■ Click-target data
::::::
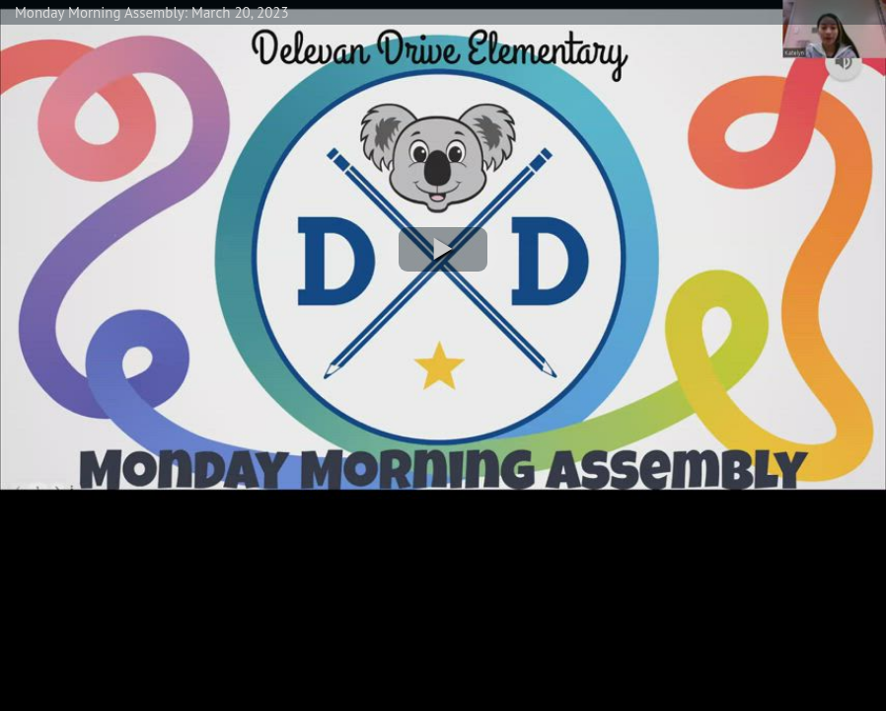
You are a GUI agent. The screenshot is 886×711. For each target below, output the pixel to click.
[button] (443, 249)
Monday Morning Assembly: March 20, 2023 (152, 12)
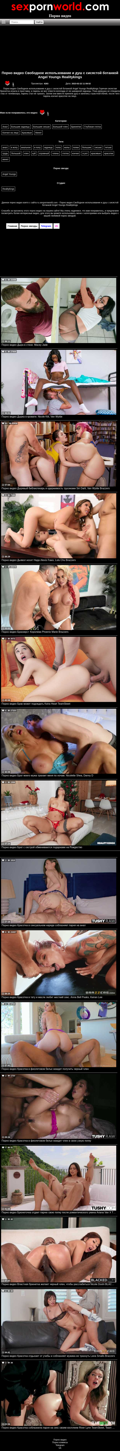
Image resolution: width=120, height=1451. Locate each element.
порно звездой (68, 215)
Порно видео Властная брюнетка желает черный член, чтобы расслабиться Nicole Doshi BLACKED (59, 1284)
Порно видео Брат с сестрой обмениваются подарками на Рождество (42, 847)
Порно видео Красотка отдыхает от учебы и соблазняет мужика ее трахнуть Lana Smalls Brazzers (58, 1356)
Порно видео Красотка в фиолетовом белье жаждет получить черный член (45, 1069)
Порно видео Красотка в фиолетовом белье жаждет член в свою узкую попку (46, 1140)
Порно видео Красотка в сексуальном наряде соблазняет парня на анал (44, 925)
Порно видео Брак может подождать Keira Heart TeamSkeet (36, 703)
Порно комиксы (60, 1442)
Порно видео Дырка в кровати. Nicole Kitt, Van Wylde (32, 416)
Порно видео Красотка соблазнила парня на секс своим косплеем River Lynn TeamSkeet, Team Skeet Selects (59, 1427)
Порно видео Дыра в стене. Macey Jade (25, 345)
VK (60, 1448)
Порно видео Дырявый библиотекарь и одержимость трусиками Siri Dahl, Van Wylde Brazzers (56, 488)
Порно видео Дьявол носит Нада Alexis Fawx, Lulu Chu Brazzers (39, 560)
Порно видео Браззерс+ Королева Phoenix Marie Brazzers (35, 632)
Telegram (60, 1445)
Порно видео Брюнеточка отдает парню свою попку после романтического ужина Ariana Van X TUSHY (59, 1212)
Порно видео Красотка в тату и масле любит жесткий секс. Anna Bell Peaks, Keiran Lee (52, 997)
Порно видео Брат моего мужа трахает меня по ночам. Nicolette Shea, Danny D (47, 775)
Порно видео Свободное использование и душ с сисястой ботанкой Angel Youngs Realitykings (60, 75)
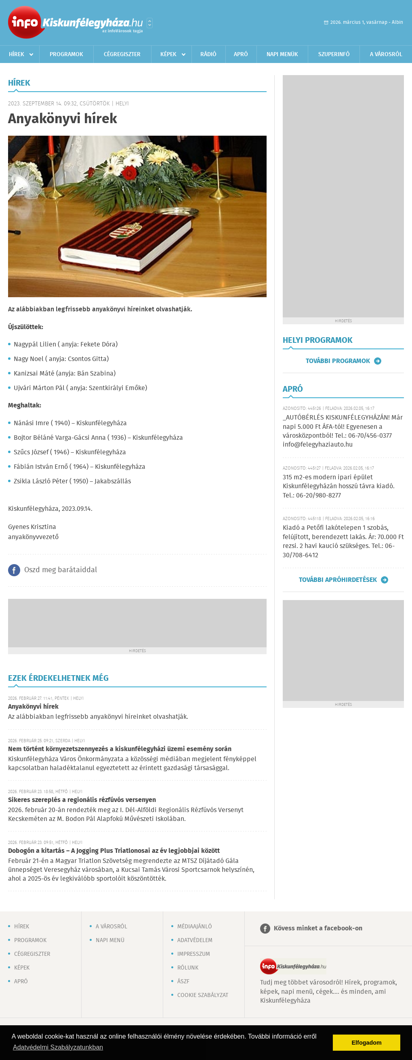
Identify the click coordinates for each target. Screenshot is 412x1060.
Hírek (16, 54)
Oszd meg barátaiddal (60, 570)
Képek (168, 54)
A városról (386, 54)
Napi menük (282, 54)
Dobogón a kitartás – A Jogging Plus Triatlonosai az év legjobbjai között (114, 851)
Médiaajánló (194, 926)
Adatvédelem (194, 940)
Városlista (150, 23)
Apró (241, 54)
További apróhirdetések (338, 580)
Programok (66, 54)
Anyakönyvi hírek (33, 707)
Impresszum (193, 954)
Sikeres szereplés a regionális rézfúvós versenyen (82, 800)
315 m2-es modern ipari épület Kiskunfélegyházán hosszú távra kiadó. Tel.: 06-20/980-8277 (339, 486)
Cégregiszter (122, 54)
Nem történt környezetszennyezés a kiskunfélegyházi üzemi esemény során (119, 749)
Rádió (208, 54)
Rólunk (187, 967)
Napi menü (110, 940)
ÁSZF (183, 981)
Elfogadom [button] (367, 1042)
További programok (338, 361)
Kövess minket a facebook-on (318, 929)
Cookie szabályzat (202, 995)
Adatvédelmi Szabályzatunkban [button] (58, 1047)
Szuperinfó (334, 54)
::::::
■ WHAT IS NEEDED
Lay out all the records above as a two-column CSV with the header "request,coordinates", one row for each request. Put each request's text and its answer in a single quoted field with any line breaks turned into spaces, and leave the pictures out.

■ ANSWER TO THE PROBLEM
request,coordinates
"You are a GUI agent. The screenshot is 886×711. For each target below, output the pixel to click. [button]","(443, 249)"
"Monday Morning Assembly: March 20, 2023","(152, 12)"
"Image resolution: width=120, height=1451. Locate each element. порно звездой","(68, 215)"
"Порно видео Властная брюнетка желает черный член, чтобы расслабиться Nicole Doshi BLACKED","(59, 1284)"
"Порно видео Брат с сестрой обмениваются подарками на Рождество","(42, 847)"
"Порно видео Красотка отдыхает от учебы и соблазняет мужика ее трахнуть Lana Smalls Brazzers","(58, 1356)"
"Порно видео Красотка в фиолетовом белье жаждет получить черный член","(45, 1069)"
"Порно видео Красотка в фиолетовом белье жаждет член в свою узкую попку","(46, 1140)"
"Порно видео Красотка в сексуальном наряде соблазняет парня на анал","(44, 925)"
"Порно видео Брак может подождать Keira Heart TeamSkeet","(36, 703)"
"Порно комиксы","(60, 1442)"
"Порно видео Дырка в кровати. Nicole Kitt, Van Wylde","(32, 416)"
"Порно видео Красотка соблазнила парня на секс своим косплеем River Lynn TeamSkeet, Team Skeet Selects","(59, 1427)"
"Порно видео Дыра в стене. Macey Jade","(25, 345)"
"VK","(60, 1448)"
"Порно видео Дырявый библиотекарь и одержимость трусиками Siri Dahl, Van Wylde Brazzers","(56, 488)"
"Порно видео Дьявол носит Нада Alexis Fawx, Lulu Chu Brazzers","(39, 560)"
"Порно видео Браззерс+ Королева Phoenix Marie Brazzers","(35, 632)"
"Telegram","(60, 1445)"
"Порно видео Брюнеточка отдает парню свою попку после романтического ужина Ariana Van X TUSHY","(59, 1212)"
"Порно видео Красотка в тату и масле любит жесткий секс. Anna Bell Peaks, Keiran Lee","(52, 997)"
"Порно видео Брат моего мужа трахает меня по ночам. Nicolette Shea, Danny D","(47, 775)"
"Порно видео Свободное использование и душ с сисястой ботанкой Angel Youngs Realitykings","(60, 75)"
"Identify the click coordinates for each target. Screenshot is 412x1060. Hírek","(16, 54)"
"Oszd meg barátaiddal","(60, 570)"
"Képek","(168, 54)"
"A városról","(386, 54)"
"Napi menük","(282, 54)"
"Dobogón a kitartás – A Jogging Plus Triatlonosai az év legjobbjai között","(114, 851)"
"Médiaajánló","(194, 926)"
"Adatvédelem","(194, 940)"
"Városlista","(150, 23)"
"Apró","(241, 54)"
"További apróhirdetések","(338, 580)"
"Programok","(66, 54)"
"Anyakönyvi hírek","(33, 707)"
"Impresszum","(193, 954)"
"Sikeres szereplés a regionális rézfúvós versenyen","(82, 800)"
"315 m2-es modern ipari épület Kiskunfélegyházán hosszú távra kiadó. Tel.: 06-20/980-8277","(339, 486)"
"Cégregiszter","(122, 54)"
"Nem történt környezetszennyezés a kiskunfélegyházi üzemi esemény során","(119, 749)"
"Rádió","(208, 54)"
"Rólunk","(187, 967)"
"Napi menü","(110, 940)"
"ÁSZF","(183, 981)"
"Elfogadom [button]","(367, 1042)"
"További programok","(338, 361)"
"Kövess minket a facebook-on","(318, 929)"
"Cookie szabályzat","(202, 995)"
"Adatvédelmi Szabályzatunkban [button]","(58, 1047)"
"Szuperinfó","(334, 54)"